Task description:
Every entry below must be reproduced exactly.

Dataset records:
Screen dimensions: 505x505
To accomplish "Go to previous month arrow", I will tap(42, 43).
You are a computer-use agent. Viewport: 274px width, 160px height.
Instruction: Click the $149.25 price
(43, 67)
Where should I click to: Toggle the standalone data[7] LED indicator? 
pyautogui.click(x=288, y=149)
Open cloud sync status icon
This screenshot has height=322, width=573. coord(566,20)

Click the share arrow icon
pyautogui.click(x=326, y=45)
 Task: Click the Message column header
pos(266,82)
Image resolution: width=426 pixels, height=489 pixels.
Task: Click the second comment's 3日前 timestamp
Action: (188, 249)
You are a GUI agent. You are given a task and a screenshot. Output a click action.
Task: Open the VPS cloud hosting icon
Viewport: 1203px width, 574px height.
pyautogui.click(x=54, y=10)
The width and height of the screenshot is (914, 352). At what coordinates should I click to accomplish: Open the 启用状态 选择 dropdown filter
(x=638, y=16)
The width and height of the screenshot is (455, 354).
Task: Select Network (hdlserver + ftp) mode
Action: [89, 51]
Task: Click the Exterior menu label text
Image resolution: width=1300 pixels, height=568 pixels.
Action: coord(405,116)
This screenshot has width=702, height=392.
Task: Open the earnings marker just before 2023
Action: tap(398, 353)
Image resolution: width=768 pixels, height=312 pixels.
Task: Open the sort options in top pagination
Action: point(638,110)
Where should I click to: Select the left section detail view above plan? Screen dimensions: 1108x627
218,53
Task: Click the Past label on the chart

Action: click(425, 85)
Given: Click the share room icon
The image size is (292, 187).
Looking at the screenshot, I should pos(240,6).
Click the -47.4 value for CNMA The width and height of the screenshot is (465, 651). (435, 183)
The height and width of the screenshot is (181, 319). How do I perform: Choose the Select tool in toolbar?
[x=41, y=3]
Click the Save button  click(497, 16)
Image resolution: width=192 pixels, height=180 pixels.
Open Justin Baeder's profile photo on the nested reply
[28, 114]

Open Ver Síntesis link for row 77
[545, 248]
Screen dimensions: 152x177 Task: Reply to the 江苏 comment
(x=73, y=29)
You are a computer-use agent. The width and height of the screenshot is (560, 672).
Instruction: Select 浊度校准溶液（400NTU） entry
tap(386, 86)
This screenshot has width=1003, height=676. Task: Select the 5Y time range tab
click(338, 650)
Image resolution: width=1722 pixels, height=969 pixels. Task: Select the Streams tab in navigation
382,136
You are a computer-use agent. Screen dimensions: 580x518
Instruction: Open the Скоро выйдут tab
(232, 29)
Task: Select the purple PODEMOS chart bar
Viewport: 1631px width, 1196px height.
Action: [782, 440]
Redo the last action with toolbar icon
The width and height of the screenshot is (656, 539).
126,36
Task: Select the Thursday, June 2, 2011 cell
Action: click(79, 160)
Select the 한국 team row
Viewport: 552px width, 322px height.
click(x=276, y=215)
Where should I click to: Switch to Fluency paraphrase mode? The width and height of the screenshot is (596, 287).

Worked solution:
Screen dimensions: 505x505
To accomplish "Go to previous month arrow", I will tap(42, 43).
You are a computer-use agent. Viewport: 274px width, 160px height.
Instruction: Click the $149.25 price
(43, 67)
Where should I click to: Toggle the standalone data[7] LED indicator? 
pyautogui.click(x=288, y=149)
Open cloud sync status icon
This screenshot has height=322, width=573. coord(566,20)

Click the share arrow icon
pyautogui.click(x=326, y=45)
 Task: Click the Message column header
pos(266,82)
Image resolution: width=426 pixels, height=489 pixels.
Task: Click the second comment's 3日前 timestamp
Action: (188, 249)
You are a GUI agent. You are given a task and a screenshot. Output a click action.
Task: Open the VPS cloud hosting icon
Viewport: 1203px width, 574px height.
pyautogui.click(x=54, y=10)
The width and height of the screenshot is (914, 352). At what coordinates should I click to accomplish: Open the 启用状态 选择 dropdown filter
(x=638, y=16)
The width and height of the screenshot is (455, 354).
Task: Select Network (hdlserver + ftp) mode
Action: [89, 51]
Task: Click the Exterior menu label text
Image resolution: width=1300 pixels, height=568 pixels.
Action: coord(405,116)
This screenshot has width=702, height=392.
Task: Open the earnings marker just before 2023
Action: tap(398, 353)
Image resolution: width=768 pixels, height=312 pixels.
Task: Open the sort options in top pagination
Action: point(638,110)
Where should I click to: Select the left section detail view above plan? Screen dimensions: 1108x627
218,53
Task: Click the Past label on the chart

Action: click(425, 85)
Given: Click the share room icon
The image size is (292, 187).
Looking at the screenshot, I should pos(240,6).
Click the -47.4 value for CNMA The width and height of the screenshot is (465, 651). (435, 183)
The height and width of the screenshot is (181, 319). How do I perform: Choose the Select tool in toolbar?
[x=41, y=3]
Click the Save button  click(497, 16)
Image resolution: width=192 pixels, height=180 pixels.
Open Justin Baeder's profile photo on the nested reply
[28, 114]

Open Ver Síntesis link for row 77
[545, 248]
Screen dimensions: 152x177 Task: Reply to the 江苏 comment
(x=73, y=29)
You are a computer-use agent. The width and height of the screenshot is (560, 672).
Instruction: Select 浊度校准溶液（400NTU） entry
tap(386, 86)
This screenshot has width=1003, height=676. Task: Select the 5Y time range tab
click(338, 650)
Image resolution: width=1722 pixels, height=969 pixels. Task: Select the Streams tab in navigation
382,136
You are a computer-use agent. Screen dimensions: 580x518
Instruction: Open the Скоро выйдут tab
(232, 29)
Task: Select the purple PODEMOS chart bar
Viewport: 1631px width, 1196px height.
Action: [782, 440]
Redo the last action with toolbar icon
The width and height of the screenshot is (656, 539).
126,36
Task: Select the Thursday, June 2, 2011 cell
Action: click(79, 160)
Select the 한국 team row
Viewport: 552px width, 322px height.
click(x=276, y=215)
Where should I click to: Switch to Fluency paraphrase mode? The width and height of the screenshot is (596, 287).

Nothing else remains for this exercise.